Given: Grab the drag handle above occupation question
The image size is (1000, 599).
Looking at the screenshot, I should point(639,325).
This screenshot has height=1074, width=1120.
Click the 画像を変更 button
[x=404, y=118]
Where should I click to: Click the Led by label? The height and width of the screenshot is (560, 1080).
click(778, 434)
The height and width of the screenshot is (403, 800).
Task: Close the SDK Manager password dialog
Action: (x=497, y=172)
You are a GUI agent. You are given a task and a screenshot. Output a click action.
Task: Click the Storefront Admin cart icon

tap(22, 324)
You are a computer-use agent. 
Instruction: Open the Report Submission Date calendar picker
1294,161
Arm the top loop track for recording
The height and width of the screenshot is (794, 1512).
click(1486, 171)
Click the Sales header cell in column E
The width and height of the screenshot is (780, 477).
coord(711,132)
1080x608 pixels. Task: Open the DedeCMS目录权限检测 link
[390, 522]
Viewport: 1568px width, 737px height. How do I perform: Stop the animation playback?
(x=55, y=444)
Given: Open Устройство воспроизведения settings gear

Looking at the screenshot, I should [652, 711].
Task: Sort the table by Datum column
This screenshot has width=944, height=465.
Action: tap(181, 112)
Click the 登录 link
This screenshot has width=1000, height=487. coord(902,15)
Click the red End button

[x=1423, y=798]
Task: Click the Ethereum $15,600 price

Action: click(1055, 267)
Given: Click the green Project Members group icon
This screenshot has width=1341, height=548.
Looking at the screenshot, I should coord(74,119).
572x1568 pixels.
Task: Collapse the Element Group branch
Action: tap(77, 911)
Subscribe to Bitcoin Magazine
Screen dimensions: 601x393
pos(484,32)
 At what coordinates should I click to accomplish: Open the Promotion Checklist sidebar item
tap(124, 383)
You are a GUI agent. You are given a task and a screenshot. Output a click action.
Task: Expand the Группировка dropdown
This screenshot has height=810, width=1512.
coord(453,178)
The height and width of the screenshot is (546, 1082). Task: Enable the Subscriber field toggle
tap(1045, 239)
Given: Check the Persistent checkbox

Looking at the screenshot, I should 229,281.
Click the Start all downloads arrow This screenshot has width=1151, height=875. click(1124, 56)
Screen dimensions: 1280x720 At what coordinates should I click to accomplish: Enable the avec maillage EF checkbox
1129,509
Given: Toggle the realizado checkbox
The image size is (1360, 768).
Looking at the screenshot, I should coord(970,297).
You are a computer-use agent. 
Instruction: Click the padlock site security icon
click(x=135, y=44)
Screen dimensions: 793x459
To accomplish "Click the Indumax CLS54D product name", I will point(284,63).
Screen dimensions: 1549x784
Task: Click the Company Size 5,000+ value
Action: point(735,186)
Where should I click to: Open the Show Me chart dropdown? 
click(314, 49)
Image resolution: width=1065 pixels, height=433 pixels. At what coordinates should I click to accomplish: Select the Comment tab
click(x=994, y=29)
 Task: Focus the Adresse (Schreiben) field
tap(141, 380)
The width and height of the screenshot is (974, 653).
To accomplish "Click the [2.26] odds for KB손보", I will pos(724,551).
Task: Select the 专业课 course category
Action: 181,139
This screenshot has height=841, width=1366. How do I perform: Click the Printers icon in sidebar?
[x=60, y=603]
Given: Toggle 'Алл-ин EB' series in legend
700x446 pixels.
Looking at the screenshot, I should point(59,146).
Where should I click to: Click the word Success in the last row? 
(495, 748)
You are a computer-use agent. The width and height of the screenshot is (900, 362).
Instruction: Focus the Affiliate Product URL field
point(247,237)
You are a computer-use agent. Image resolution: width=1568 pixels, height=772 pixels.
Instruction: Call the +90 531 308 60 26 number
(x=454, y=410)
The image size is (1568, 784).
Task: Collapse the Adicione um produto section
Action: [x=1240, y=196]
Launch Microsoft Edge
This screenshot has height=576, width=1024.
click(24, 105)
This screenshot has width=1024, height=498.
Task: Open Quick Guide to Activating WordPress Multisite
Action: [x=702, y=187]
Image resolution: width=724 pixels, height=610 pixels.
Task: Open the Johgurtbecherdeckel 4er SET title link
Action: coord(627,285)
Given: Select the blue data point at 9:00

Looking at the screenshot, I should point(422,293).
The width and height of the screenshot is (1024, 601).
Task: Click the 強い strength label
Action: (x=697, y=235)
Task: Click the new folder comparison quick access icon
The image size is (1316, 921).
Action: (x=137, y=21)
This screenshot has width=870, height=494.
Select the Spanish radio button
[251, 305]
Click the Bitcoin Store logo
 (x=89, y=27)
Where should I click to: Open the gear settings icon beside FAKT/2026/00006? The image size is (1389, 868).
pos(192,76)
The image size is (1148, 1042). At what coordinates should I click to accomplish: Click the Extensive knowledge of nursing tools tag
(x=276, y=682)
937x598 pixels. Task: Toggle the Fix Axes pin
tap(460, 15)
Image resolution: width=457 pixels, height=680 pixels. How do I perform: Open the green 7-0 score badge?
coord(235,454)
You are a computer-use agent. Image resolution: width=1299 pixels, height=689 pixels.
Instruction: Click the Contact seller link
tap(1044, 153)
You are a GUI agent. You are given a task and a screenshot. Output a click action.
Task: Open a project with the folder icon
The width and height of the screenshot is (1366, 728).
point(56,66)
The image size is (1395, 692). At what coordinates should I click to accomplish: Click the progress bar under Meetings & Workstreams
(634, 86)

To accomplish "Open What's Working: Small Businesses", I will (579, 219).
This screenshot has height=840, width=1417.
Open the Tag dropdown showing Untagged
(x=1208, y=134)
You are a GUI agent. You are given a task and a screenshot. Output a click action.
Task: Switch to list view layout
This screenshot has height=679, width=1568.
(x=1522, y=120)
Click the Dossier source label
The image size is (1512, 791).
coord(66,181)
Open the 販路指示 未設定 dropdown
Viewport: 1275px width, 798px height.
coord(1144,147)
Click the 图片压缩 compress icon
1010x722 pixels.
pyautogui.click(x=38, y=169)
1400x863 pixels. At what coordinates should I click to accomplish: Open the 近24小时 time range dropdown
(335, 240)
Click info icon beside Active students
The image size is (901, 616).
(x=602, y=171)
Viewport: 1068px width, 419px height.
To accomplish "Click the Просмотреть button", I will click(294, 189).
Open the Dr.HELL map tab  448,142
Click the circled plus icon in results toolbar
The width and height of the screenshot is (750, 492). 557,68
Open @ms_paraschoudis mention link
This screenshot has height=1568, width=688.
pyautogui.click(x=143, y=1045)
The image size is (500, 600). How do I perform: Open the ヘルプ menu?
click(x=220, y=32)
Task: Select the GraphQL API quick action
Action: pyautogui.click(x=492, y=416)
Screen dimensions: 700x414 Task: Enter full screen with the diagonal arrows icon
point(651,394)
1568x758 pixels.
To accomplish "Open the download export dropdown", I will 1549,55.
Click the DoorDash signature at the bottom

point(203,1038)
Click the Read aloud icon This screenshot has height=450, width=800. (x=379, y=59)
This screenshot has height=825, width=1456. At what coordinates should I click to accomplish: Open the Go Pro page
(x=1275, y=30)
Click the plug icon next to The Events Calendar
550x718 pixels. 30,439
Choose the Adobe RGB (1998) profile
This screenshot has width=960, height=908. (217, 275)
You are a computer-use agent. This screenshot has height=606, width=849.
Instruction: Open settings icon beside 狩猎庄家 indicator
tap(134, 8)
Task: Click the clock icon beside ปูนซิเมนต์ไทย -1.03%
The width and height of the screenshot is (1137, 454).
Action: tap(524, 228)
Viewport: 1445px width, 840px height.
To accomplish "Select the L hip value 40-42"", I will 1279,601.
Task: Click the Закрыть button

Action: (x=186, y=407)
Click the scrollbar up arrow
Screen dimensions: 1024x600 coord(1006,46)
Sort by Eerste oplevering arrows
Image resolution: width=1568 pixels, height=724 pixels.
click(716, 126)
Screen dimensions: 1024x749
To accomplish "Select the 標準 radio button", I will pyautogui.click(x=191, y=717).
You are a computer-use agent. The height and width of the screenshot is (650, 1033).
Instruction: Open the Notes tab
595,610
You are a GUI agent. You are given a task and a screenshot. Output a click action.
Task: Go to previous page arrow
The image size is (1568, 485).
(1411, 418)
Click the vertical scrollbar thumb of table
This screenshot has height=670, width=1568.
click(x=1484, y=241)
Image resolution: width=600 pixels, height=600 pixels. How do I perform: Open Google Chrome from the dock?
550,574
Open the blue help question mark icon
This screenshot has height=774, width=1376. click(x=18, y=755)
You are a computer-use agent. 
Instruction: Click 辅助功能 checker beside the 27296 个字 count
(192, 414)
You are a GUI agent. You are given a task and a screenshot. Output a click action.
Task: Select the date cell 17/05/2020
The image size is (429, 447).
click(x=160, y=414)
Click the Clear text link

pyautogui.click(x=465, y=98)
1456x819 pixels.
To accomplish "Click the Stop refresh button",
--*--
Exercise instructions> Figure out how many lines of the data above include "computer", then give the number and nothing more.

Answer to this problem> 8